4) We restored and re-voiced dozens and dozens of hours of old Soviet animation and  sold it to 55 countries around the world.  It included Mikhail Baryshnikov's "Stories from My Childhood," A children's series which we coproduced with Mikhail Baryshinikov and revoiced with famous movie stars.  A series called Masters of Russian Animation with shorts by Yuri Norstein, Fyodor Khitruk, Andrei Khrjanovsky, etc.  Animated Soviet Propaganda, a four part series of animation films:  American Imperialists, Capitalist Sharks, Fascist Barbarians.

5) I co-founded with Oleg and others an addiction treatment center that introduced the Russian treatment methodology of Dr. Yakov Marshak to the US.  I knew nothing about addiction.  Like Oleg I did not drink or do drugs.  I just ran the business. I was quite outraged by the US  insurance companies and the way they discriminate against addicts and the mentally ill.  I began fighting them, and won battles in California and Washington DC, A bill that I created to improve addiction treatment has passed through the California legislature and is currently awaiting the governor's signature.

6) I completed Oleg's autobiography and produced a movie based on that book that has won 10 Best Documentary awards.  Maybe Mongolian TV will buy it for broadcast in your country.

JJ: Fascinating. What would you say are your most important accomplishments?

Joan Borsten: I believe my 32-years with Oleg allowed a talented, sensitive actor to restart his life in the US and find a purpose that was not always related to starring in movies.

We were a very good, successful team. 

JJ: Are there times when inspiration leaves you or you lose faith in yourself, in your life? If so, how do you deal with it?

Joan Borsten: Sure.  I rethink what I am going and find another way to accomplish my goals and wishes.

JJ: How would you characterize the famous actor Savely Kramorov and the Russian-American (creative) environment in Hollywood?

Joan Borsten: Crazy in a charming manner.

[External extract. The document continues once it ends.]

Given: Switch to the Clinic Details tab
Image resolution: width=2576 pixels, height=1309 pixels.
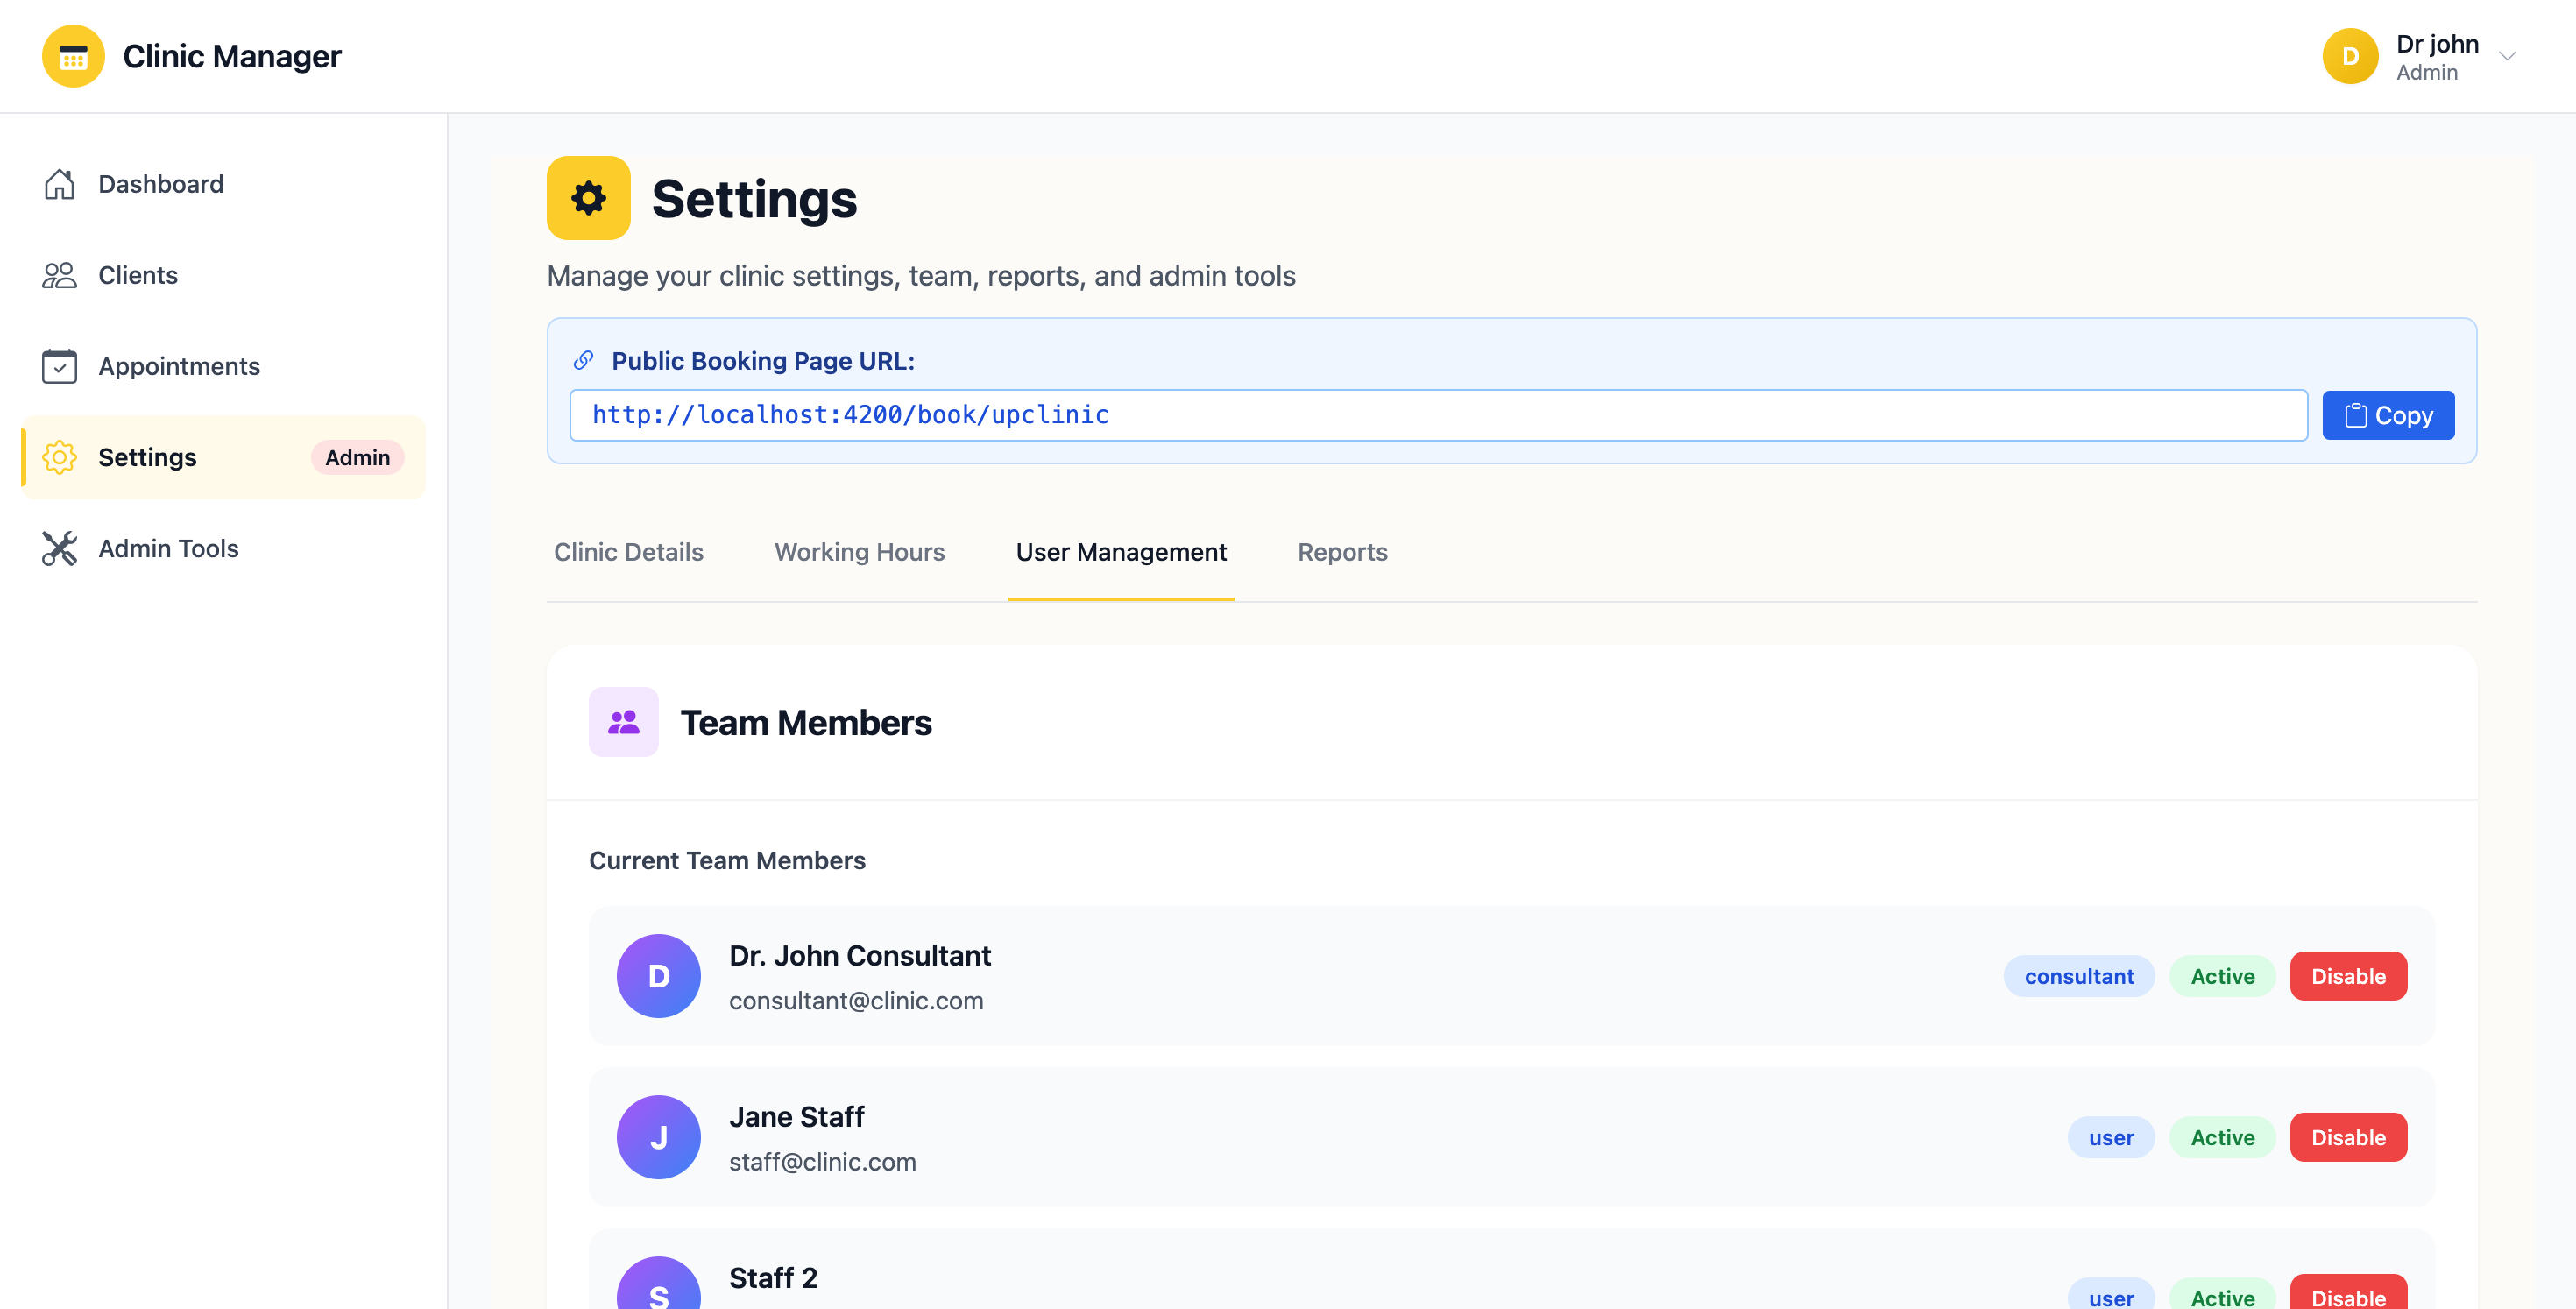Looking at the screenshot, I should coord(628,552).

JJ: Please tell us about your project on Soviet animation library of Soyuzmultfilm? What was the role of billionaire Alisher Usmanov?

Joan Borsten: We saved the Soyuzmultfilm library,but had to fight greedy Russians for most of those 15 years.  After a US judge found that we had purchased the rights from the correct legal entity, Alisher Usmanov decided to buy us out and "bring the animation back to Russia."  

JJ: What is your motto in life?

Joan Borsten: Do unto others as you would have them do unto you.

JJ: What is, in your opinion, the secret to success in movies domestically and worldwide?

Joan Borsten: The ability to touch viewers.  I once attended a film festival in Burkina Faso, West Africa, the 13th poorest country in the world.  Every evening the charismatic president borrowed a generator from the US Embassy and put it on the back of a truck together with a projector.  They would drive into the interior of the country to project a movie on the wall of a school or community center.  People came walking from villages several hours away, with babies on their backs, to watch a movie in a language they could not understand. Transfixed.  That was when I first understood the power of the moving picture.

JJ: Shifting our focus to future, what would you like to plan in your life and work in the future?

Joan Borsten: I would like to produce another movie or two, and continue my advocacy for the addiction community.

JJ: How have you changed since you first met Oleg Vidov?

Joan Borsten: Oleg had big ideas that he asked me to implement.  I never would have thought of any of those ideas on my own or imagined I could accomplish them.  

JJ: This is a story about Romeo and Juliet of the 20th century, where it ends with a happy ending and you won by overcoming all the difficulties together?

Joan Borsten: Well said.

JJ: Thank you for giving us the interview.

I assume the appearance and recognition in your life of a Mongolian director and publicist was predetermined by karma. 

I wish that all potential plans and dreams would come true!